Kay menarik nafas panjang, piringnya sudah
bersih sekarang. “Kan di sini emang nggak ada tempat rekreasi lain Bun.”
“Ajak ke alun-alun aja lah Kay, kan di sana kan
lumayan enak buat refreshing.” Suara
Bunda terdengar berbalapan dengan suara air di tempat cuci piring. Kay
menghentikan aktifitasnya mengelap meja. Sorakan Reta di sebelahnya, bukan
karena Kay akan mengajaknya pergi ke alun-alun melainkan karena ia berhasil
memenangkan ayam goreng terakhir di meja setelah melalui pertandingan sengit
dengan Aska, terasa lebih jauh daripada suara Bunda di dalam. Otaknya seperti
menolak untuk berfikir. Setiap bagian dari tubuhnya seolah enggan mendengar
tempat itu apa lagi pergi ke sana. Hanya saja, jauh di lubuk hatinya, ia seolah
rindu dan menanti alas an untuk pergi ke tempat penuh kenangan itu.
***
Udara yang sejuk bersama cuaca yang mendung
seolah member restu kepada Kay untuk mengajak Reta dan Aska ke alun-alun.
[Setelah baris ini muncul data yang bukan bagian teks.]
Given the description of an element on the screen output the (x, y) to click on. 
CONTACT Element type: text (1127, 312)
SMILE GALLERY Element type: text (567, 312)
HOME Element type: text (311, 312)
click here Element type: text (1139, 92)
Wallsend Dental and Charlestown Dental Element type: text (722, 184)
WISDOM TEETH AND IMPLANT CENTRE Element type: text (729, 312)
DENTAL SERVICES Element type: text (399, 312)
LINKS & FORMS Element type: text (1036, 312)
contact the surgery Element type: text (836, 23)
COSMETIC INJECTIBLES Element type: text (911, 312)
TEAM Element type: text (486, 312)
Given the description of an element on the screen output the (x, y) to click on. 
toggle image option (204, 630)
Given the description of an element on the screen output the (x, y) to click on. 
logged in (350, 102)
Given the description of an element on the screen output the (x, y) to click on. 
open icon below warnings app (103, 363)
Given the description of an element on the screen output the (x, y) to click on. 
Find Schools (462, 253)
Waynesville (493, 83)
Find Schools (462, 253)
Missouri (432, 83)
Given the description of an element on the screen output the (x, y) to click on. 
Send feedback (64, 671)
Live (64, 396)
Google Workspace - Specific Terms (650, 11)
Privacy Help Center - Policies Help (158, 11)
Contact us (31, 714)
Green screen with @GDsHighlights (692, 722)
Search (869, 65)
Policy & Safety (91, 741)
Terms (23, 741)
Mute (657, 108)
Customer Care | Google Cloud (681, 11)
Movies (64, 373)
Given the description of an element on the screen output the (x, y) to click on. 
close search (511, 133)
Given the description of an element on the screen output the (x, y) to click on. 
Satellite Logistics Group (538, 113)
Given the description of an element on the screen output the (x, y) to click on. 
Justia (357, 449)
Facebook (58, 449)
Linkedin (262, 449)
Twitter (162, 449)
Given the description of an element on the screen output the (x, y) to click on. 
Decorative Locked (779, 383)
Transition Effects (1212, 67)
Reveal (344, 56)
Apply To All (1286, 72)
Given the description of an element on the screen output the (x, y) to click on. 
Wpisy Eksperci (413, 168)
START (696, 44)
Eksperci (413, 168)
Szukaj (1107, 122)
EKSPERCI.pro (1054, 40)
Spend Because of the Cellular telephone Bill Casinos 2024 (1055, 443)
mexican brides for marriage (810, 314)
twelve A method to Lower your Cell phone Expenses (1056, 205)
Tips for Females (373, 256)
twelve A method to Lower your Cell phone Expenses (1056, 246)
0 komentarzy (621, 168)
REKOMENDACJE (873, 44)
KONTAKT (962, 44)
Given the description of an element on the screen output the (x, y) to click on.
Begitu sampai di sana, Aska langsung lari-lari seolah ia baru saja dilepas dari
penjara dan tak pernah menghirup udara bebas. Reta yang tadinya geleng-geleng
melihat kelakuan si setan kecil itu entah kenapa sekarang malah sibuk
mengejarnya ke mana-mana. Kay sesekali mengambil gambar potret tersebut sebelum
kemudian mengarahkan kameranya ke segala arah.
“Bukan begitu, kamu
harus lebih pakai hati” Kay tersentak sesaat sebelum kemudian menguasai dirinya lagi. “Potret yang kamu ambil itu mencerminkan
bagaimana kamu melihat sebuah pemandangan” Kay menggelengkan kepalanya ke
sana kemari untuk mengusir suara itu. “Kamu
harus lebih memperhatikan cahayanya, tapi kau juga tidak boleh kehilangan
momen!” Kay menyerah untuk mengusir
suara itu. “Kamu punya insting dan pengamatan yang bagus!” seketika Kay
terduduk. Ia tidak mampu mengeluarkan sepatah kata pun sementara air mulai
menggenang di matanya. Kay mengusap kedua matanya perlahan.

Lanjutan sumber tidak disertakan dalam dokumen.